Github user DaveBirdsall commented on a diff in the pull request:

    https://github.com/apache/trafodion/pull/1539#discussion_r183904493
  
    --- Diff: core/sql/exp/exp_function.cpp ---
    @@ -5937,45 +5938,22 @@ void ExFunctionRandomNum::initSeed(char *op_data[])
     
           // Pick an initial seed.  According to the reference given below
           // (in the eval function), all initial seeds between 1 and
    -      // 2147483646 are equally valid.  So, we just need to pick one
    +      // 2147483647 are equally valid.  So, we just need to pick one
           // in this range.  Do this based on a timestamp.
    +      struct timespec seedTime;
     
    -      // Use ex_function_current to get timestamp.
    -      //
    -      char currBuff[32];
    -      char *opData[1];
    -      opData[0] = currBuff;
    -      ex_function_current currentFun;
    -      currentFun.eval(&opData[0], 0, 0);
    +      clock_gettime(CLOCK_REALTIME, &seedTime);
     
    -      // Extract year, month, etc.
    -      //
    -      char *p = currBuff;
    -      short year = *((short*) p);
    -      p += sizeof(short);
    -      char month = *p++;
    -      char day = *p++;
    -      char hour = *p++;
    -      char minute = *p++;
    -      char second = *p++;
    -      Lng32 fraction = *((Lng32*) p);
    -
    -      // Local variables year, ..., fraction are now initialized.
    -      // From the values of these variables, generate a seed in the
    -      // desired range.
    -
    -      Lng32 x = year * month * day;
    -      if (hour) x *= hour;
    -      p = (char*) &x;
    -
    -      assert(sizeof(Lng32)==4);
    -
    -      p[0] |= (second<<1);
    -      p[1] |= (minute<<1);
    -      p[2] |= (minute<<2);
    -      p[3] |= second;
    -
    -      seed_ = x + fraction;
    +      seed_  = (Int32) (seedTime.tv_sec  % 2147483648);
    +      seed_ ^= (Int32) (seedTime.tv_nsec % 2147483648L);
    +
    +      // Go through one step of a linear congruential random generator.
    +      // (https://en.wikipedia.org/wiki/Linear_congruential_generator).
    +      // This is to avoid seed values that are close to each other when
    +      // we call this method again within a short time.

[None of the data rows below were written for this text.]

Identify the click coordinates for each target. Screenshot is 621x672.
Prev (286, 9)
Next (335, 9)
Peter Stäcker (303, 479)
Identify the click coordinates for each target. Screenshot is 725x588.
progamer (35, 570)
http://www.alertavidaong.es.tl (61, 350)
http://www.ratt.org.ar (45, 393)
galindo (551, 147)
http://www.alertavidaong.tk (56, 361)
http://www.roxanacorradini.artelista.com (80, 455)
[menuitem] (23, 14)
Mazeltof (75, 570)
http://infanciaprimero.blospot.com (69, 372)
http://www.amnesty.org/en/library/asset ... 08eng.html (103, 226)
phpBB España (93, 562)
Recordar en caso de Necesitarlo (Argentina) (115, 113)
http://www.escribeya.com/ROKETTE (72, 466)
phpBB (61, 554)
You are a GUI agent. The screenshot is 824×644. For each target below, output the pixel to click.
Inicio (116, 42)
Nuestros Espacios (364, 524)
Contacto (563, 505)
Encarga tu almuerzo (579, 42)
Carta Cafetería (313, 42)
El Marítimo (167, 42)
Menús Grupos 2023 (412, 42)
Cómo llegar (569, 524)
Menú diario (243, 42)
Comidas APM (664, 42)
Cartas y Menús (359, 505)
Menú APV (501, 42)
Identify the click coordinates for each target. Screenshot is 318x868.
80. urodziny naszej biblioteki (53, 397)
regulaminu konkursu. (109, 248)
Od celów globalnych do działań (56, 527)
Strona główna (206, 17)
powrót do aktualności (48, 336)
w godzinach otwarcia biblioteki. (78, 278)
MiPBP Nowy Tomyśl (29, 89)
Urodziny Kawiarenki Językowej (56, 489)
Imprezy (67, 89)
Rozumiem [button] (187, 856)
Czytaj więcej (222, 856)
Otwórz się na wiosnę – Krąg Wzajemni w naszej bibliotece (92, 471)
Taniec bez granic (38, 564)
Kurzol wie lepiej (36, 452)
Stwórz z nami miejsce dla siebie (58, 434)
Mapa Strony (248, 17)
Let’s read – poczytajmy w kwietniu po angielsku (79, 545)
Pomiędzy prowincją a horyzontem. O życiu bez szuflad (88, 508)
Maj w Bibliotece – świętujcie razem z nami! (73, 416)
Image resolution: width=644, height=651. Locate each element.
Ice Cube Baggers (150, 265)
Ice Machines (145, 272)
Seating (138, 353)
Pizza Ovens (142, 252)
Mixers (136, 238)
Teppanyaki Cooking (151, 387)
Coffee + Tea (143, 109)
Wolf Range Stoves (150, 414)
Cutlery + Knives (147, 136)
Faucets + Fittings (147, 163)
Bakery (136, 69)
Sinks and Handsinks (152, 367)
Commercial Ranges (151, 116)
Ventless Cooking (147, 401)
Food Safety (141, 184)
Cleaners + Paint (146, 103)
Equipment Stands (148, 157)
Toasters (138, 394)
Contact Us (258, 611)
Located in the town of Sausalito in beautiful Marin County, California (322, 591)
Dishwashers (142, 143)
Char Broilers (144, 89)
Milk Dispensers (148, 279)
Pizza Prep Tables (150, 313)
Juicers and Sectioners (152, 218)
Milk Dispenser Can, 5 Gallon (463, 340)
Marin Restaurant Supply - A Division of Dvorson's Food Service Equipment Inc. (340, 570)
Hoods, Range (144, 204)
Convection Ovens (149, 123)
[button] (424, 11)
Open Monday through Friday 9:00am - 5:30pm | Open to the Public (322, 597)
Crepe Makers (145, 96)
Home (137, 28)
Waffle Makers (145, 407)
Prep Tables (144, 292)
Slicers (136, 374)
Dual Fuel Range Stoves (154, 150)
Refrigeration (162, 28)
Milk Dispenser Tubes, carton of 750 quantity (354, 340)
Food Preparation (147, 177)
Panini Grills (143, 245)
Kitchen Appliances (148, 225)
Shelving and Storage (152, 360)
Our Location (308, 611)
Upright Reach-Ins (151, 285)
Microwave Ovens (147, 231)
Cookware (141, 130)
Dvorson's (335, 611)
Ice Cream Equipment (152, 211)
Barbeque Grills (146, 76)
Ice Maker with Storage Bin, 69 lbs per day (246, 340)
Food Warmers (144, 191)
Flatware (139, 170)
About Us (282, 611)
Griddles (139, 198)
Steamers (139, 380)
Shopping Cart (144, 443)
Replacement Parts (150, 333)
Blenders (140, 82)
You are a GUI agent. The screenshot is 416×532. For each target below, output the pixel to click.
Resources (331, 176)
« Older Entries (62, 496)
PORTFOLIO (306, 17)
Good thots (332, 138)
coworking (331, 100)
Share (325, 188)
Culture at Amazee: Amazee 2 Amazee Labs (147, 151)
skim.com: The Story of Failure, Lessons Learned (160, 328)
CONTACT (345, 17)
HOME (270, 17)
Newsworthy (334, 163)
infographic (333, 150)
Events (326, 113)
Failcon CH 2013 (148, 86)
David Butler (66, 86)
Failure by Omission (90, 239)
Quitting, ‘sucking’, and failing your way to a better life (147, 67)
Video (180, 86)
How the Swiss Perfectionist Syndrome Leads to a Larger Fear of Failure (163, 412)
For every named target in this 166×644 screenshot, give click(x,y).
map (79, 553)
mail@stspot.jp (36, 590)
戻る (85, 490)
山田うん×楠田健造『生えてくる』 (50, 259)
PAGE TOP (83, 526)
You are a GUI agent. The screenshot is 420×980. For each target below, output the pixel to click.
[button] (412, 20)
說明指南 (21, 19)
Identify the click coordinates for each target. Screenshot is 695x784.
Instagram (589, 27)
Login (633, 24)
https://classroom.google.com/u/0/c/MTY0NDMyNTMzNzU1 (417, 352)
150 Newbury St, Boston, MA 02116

The eval() method
    +      // below doesn't handle seed values that are close to each other
    +      // very well.
    +      seed_ = (((Int64) seed_) * 1664525L + 1664525L) % 2147483648;
    --- End diff --
    
    Did you mean, (((Int64) seed_) * 1664525L + 1013904223L) & 2147483648? (These are the parameters suggested by the wiki article.)


---

[GitHub] trafodion pull request #1539: [TRAFODION-3042] RAND() function is not always...

Posted by asfgit <gi...@git.apache.org>.
Github user asfgit closed the pull request at:

    https://github.com/apache/trafodion/pull/1539


---

[GitHub] trafodion pull request #1539: [TRAFODION-3042] RAND() function is not always...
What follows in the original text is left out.